> [The task]: Present the lines from the one containing "Image resolution: width=1568" through the one containing "click(422, 170)", both included, as a numbered list with no blank lines. Omit the pictures.

===== Record excerpts =====

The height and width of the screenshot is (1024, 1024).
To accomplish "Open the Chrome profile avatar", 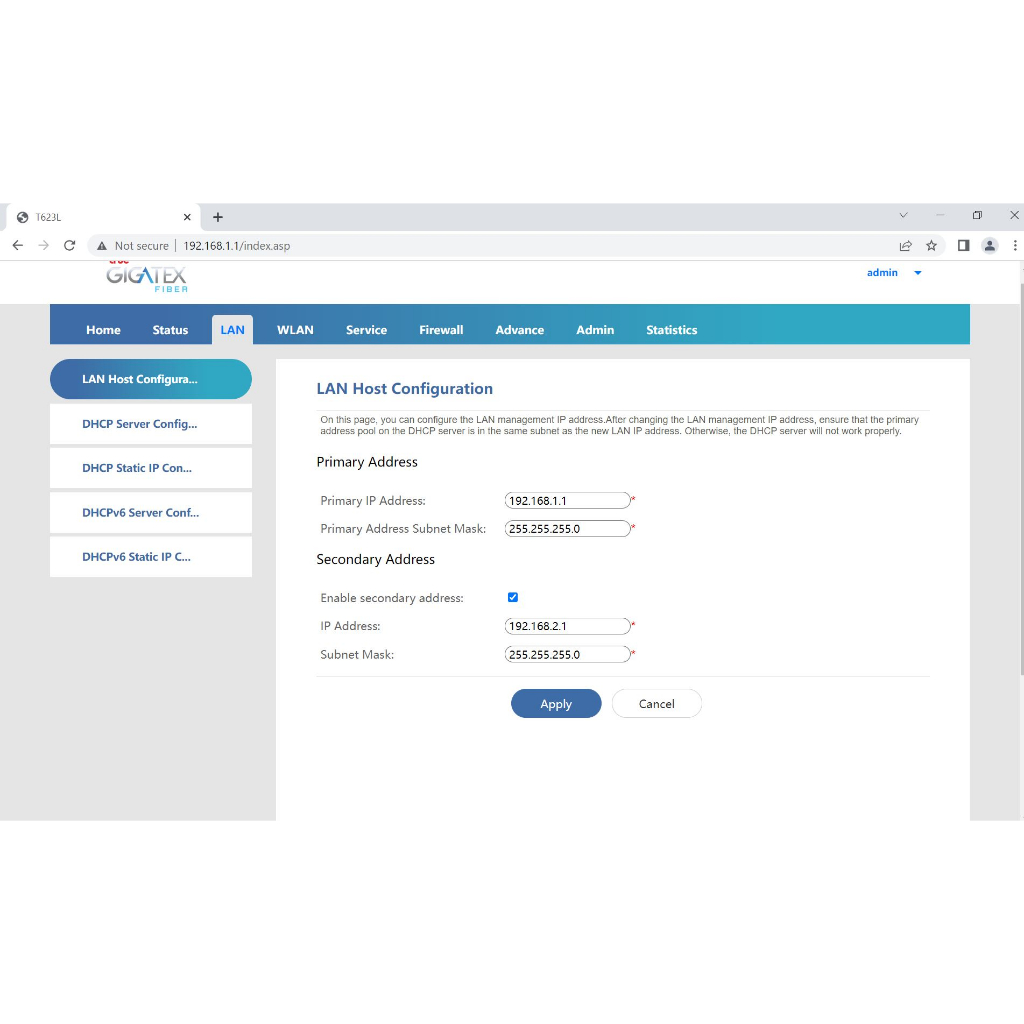I will pos(989,245).
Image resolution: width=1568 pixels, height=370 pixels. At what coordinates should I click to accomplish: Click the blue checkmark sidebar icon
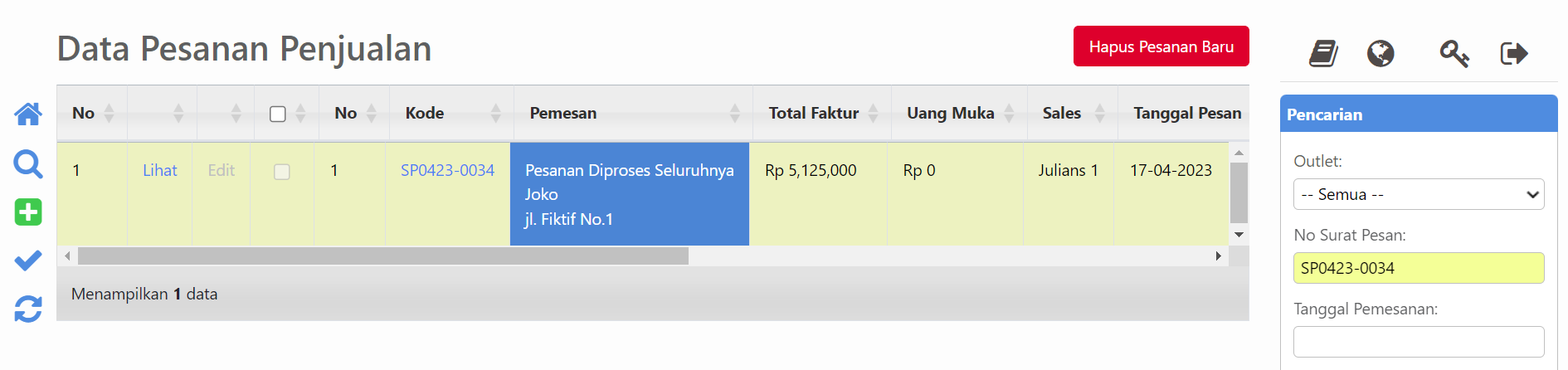[28, 260]
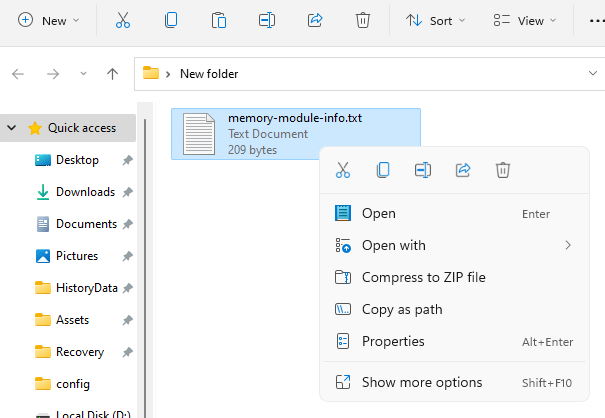Click the Rename icon in the context menu
The image size is (605, 418).
click(422, 170)
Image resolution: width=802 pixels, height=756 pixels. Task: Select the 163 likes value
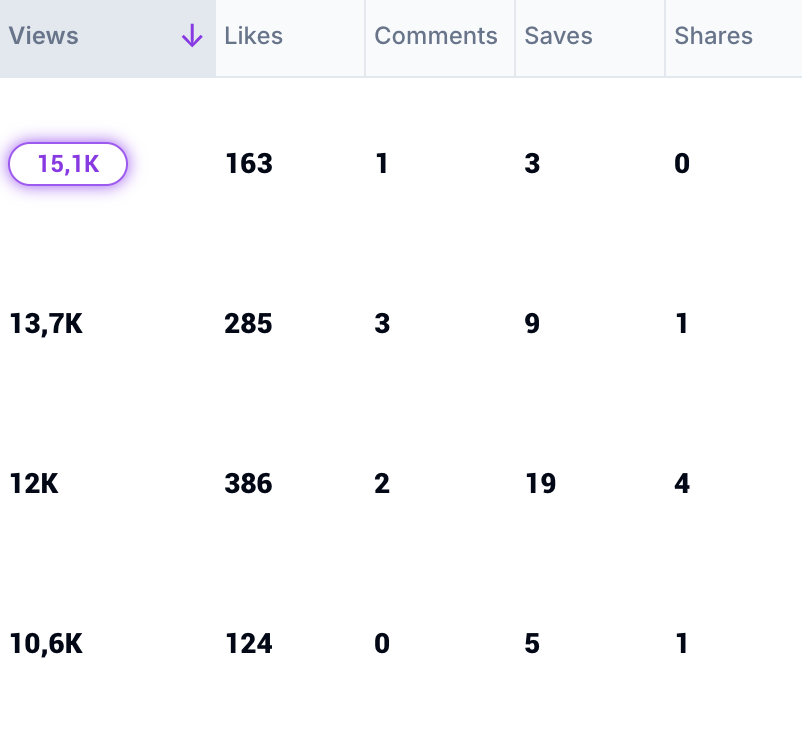point(249,164)
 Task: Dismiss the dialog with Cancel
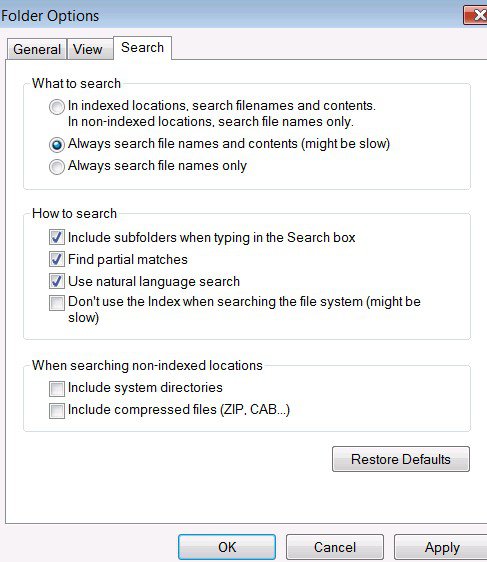tap(335, 547)
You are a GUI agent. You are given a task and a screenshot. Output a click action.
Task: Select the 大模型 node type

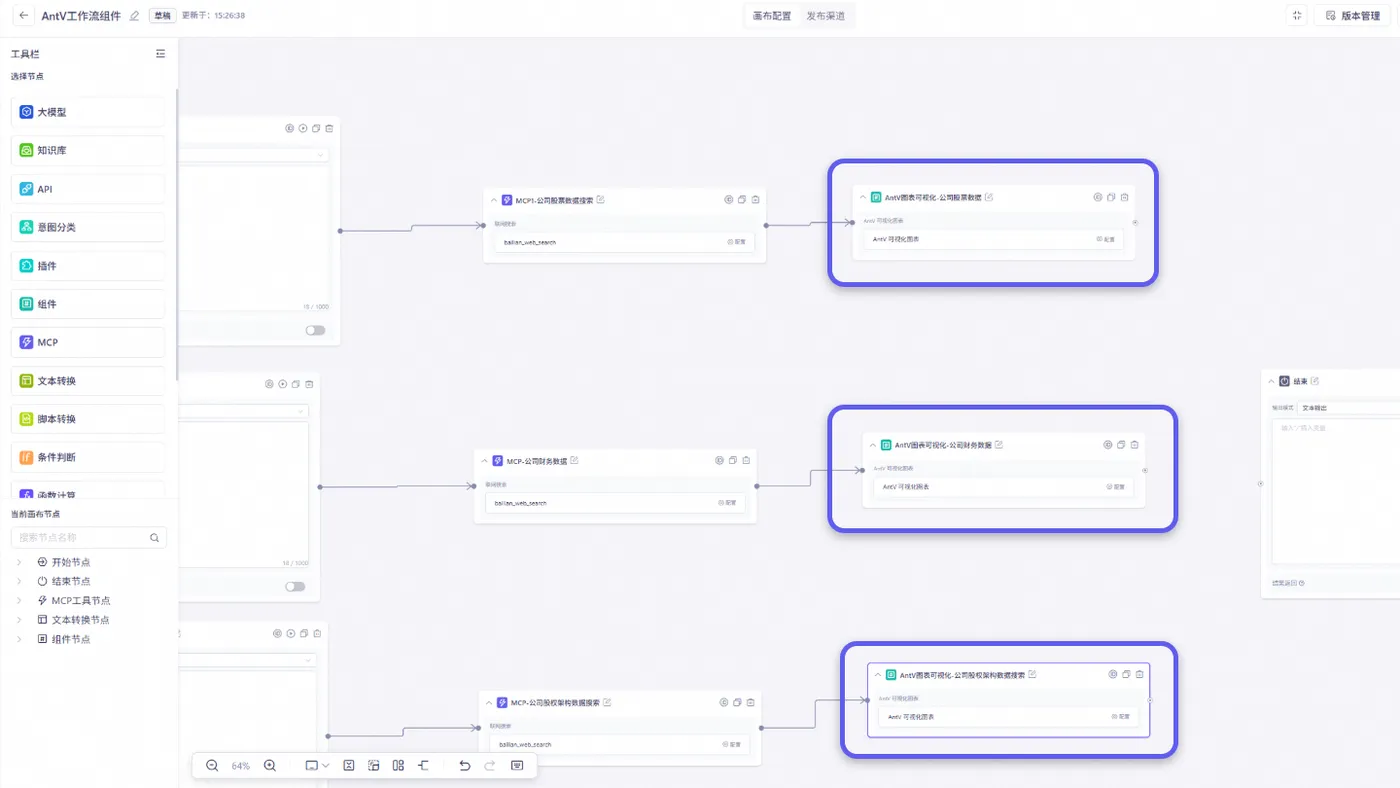(x=88, y=112)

=====

> [Answer below]:
1. Image resolution: width=1568 pixels, height=370 pixels. At what coordinates should I click to accomplish: Click the blue checkmark sidebar icon
2. [28, 260]
3. Click the Rename icon in the context menu
4. The image size is (605, 418).
5. click(422, 170)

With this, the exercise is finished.